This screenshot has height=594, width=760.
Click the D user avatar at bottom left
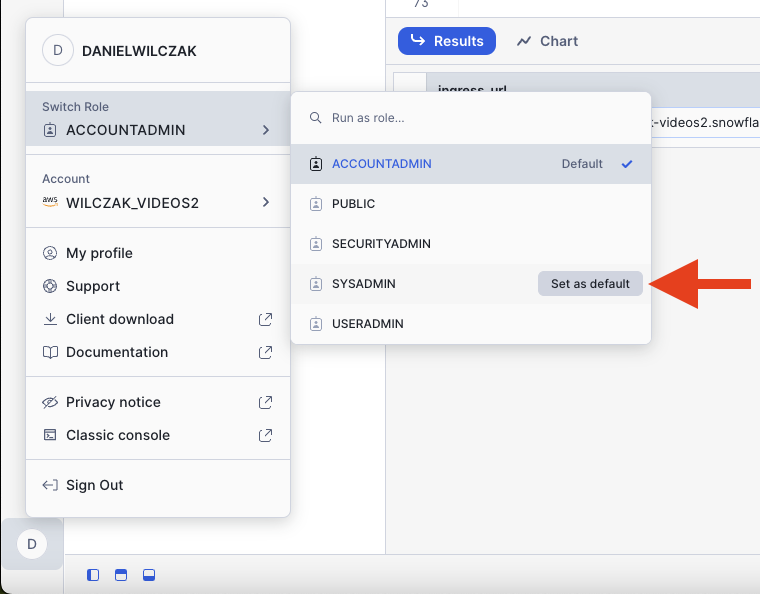click(x=31, y=544)
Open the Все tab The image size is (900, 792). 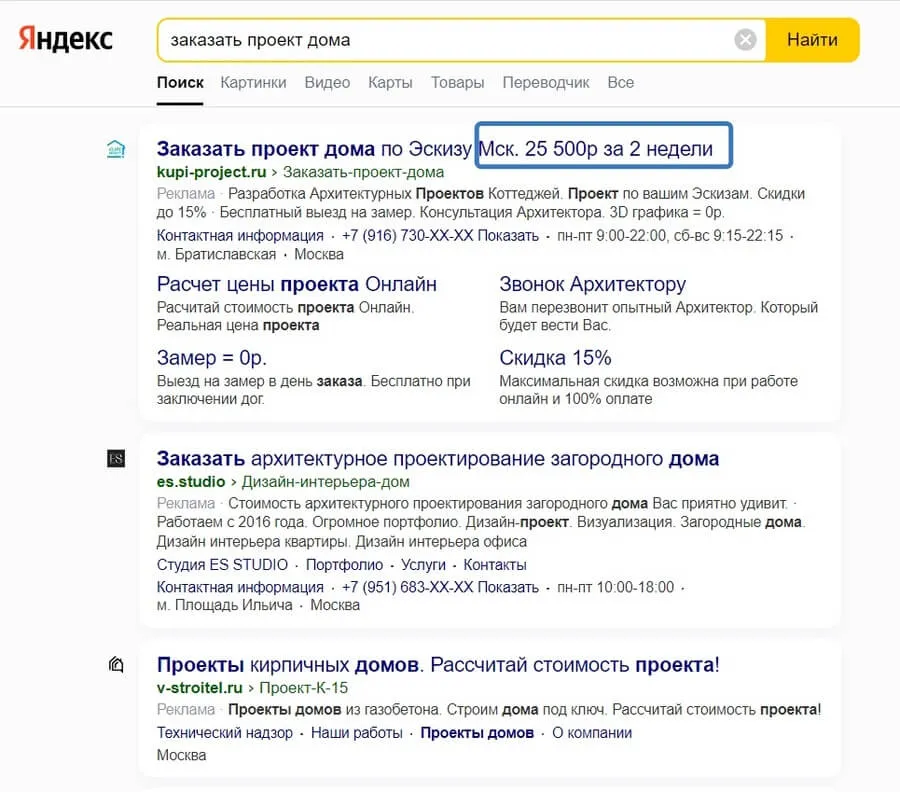[620, 83]
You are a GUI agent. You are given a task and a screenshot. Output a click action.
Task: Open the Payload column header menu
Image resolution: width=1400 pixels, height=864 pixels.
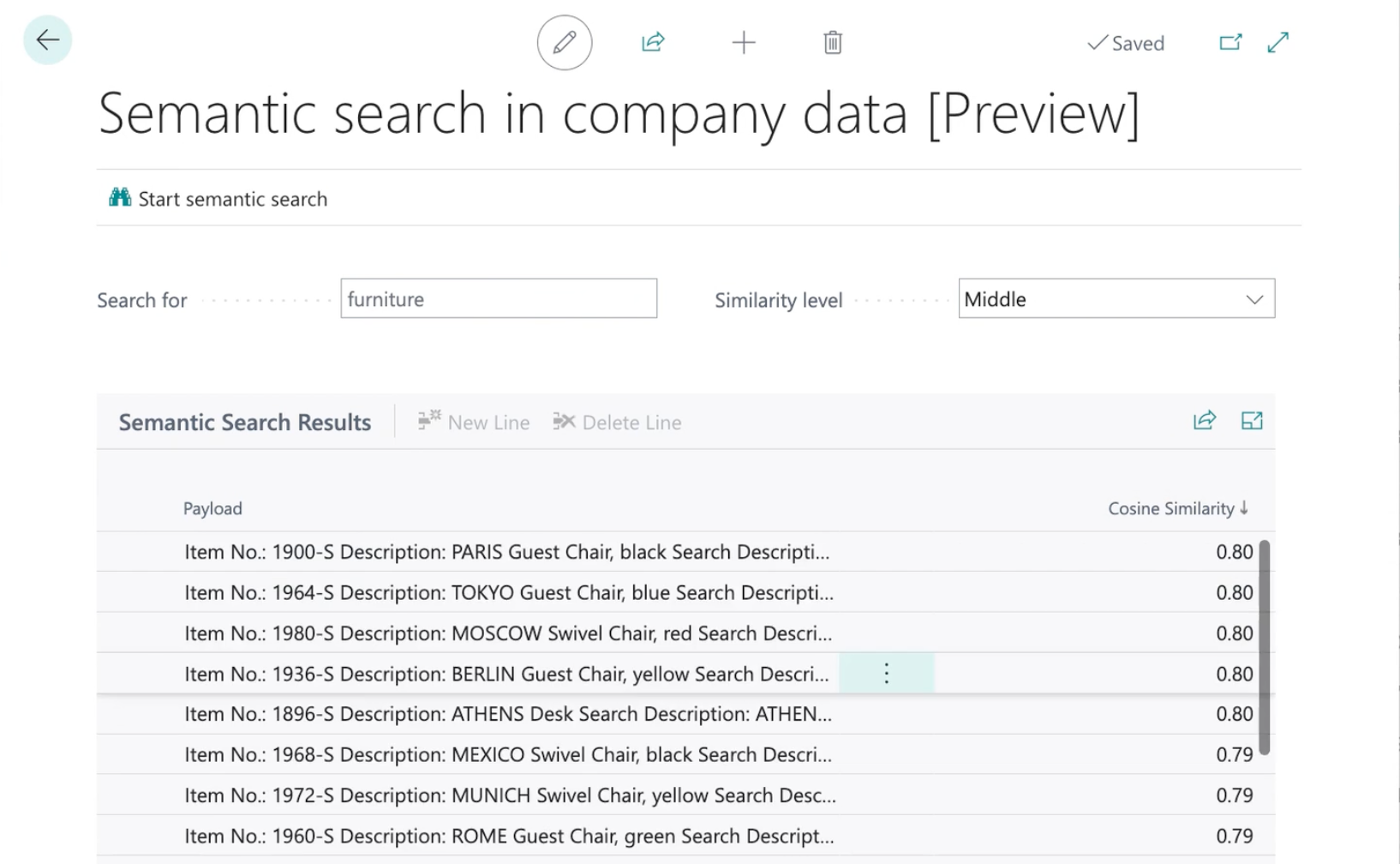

YOUR OBJECTIVE:
Take the line that contains "Task: Open the Payload column header menu" and every line after it up to the end of the records above, and restate them exactly, without the pictures.

TASK SOLUTION:
Task: Open the Payload column header menu
Image resolution: width=1400 pixels, height=864 pixels.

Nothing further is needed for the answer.